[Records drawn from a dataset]

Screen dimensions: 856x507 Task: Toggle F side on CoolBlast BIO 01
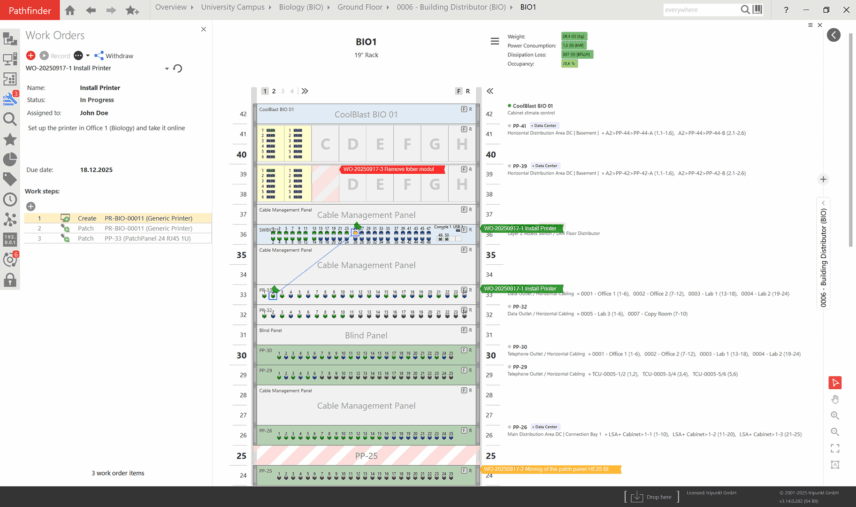pos(463,108)
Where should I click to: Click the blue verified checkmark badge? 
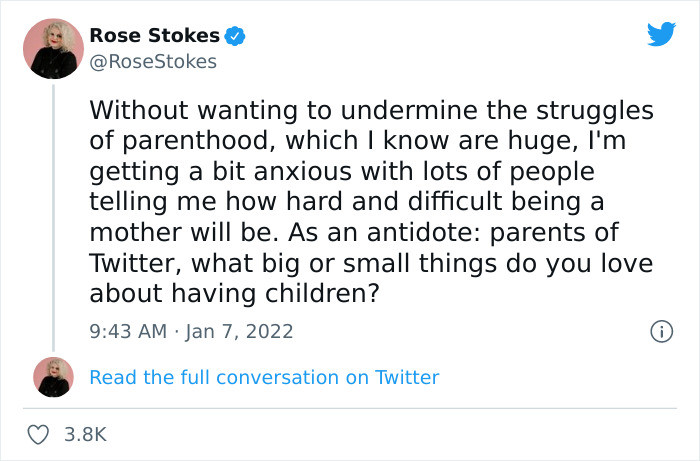236,36
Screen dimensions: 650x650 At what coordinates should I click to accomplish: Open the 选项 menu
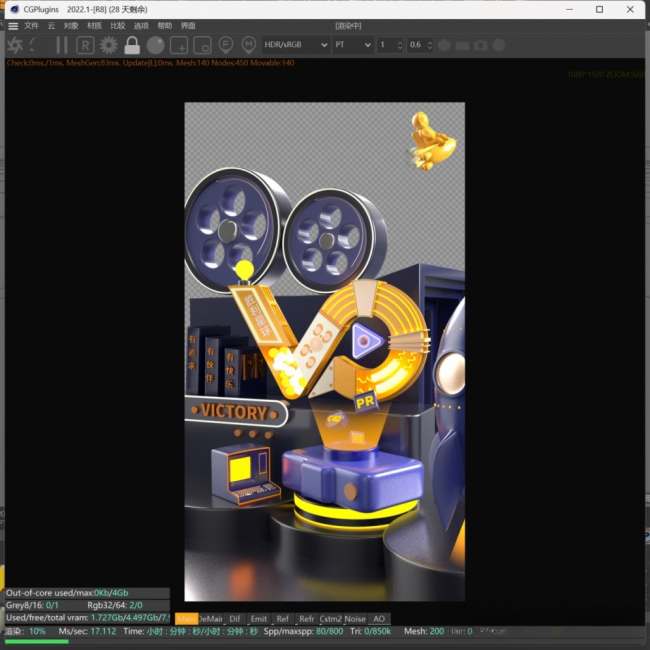click(x=141, y=25)
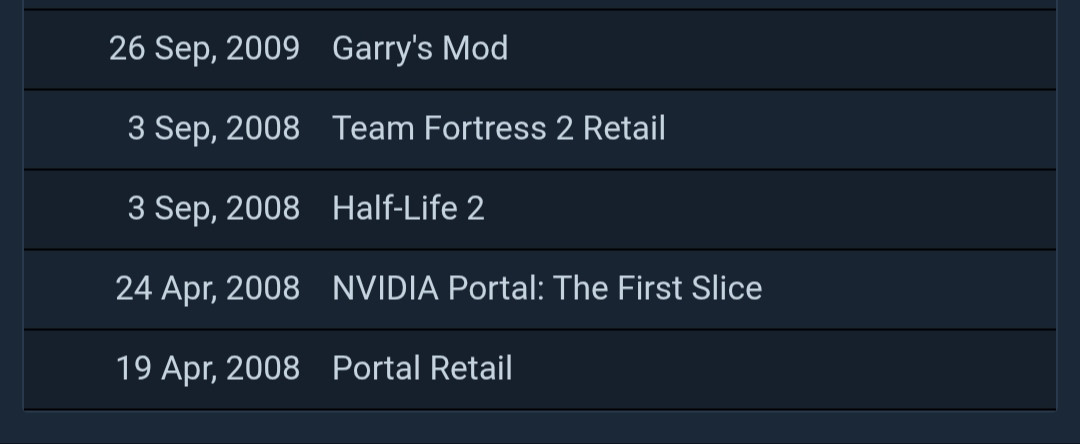Click the 24 Apr, 2008 date
The height and width of the screenshot is (444, 1080).
pos(207,289)
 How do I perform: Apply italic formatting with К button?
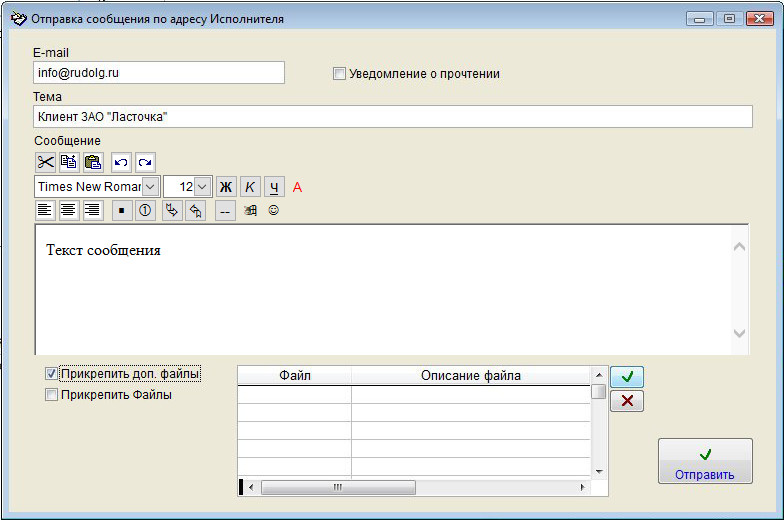(x=250, y=187)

:: ASSIGNED TASK ::
Each entry above must be duplicated precisely; none of the pictures may be included.

:: WRITTEN ANSWER ::
Screen dimensions: 856x507 Task: Toggle F side on CoolBlast BIO 01
pos(463,108)
Where should I click to: Click the blue verified checkmark badge? 
236,36
Screen dimensions: 650x650 At what coordinates should I click to accomplish: Open the 选项 menu
click(x=141, y=25)
Click the 24 Apr, 2008 date
The height and width of the screenshot is (444, 1080).
pos(207,289)
 How do I perform: Apply italic formatting with К button?
(x=250, y=187)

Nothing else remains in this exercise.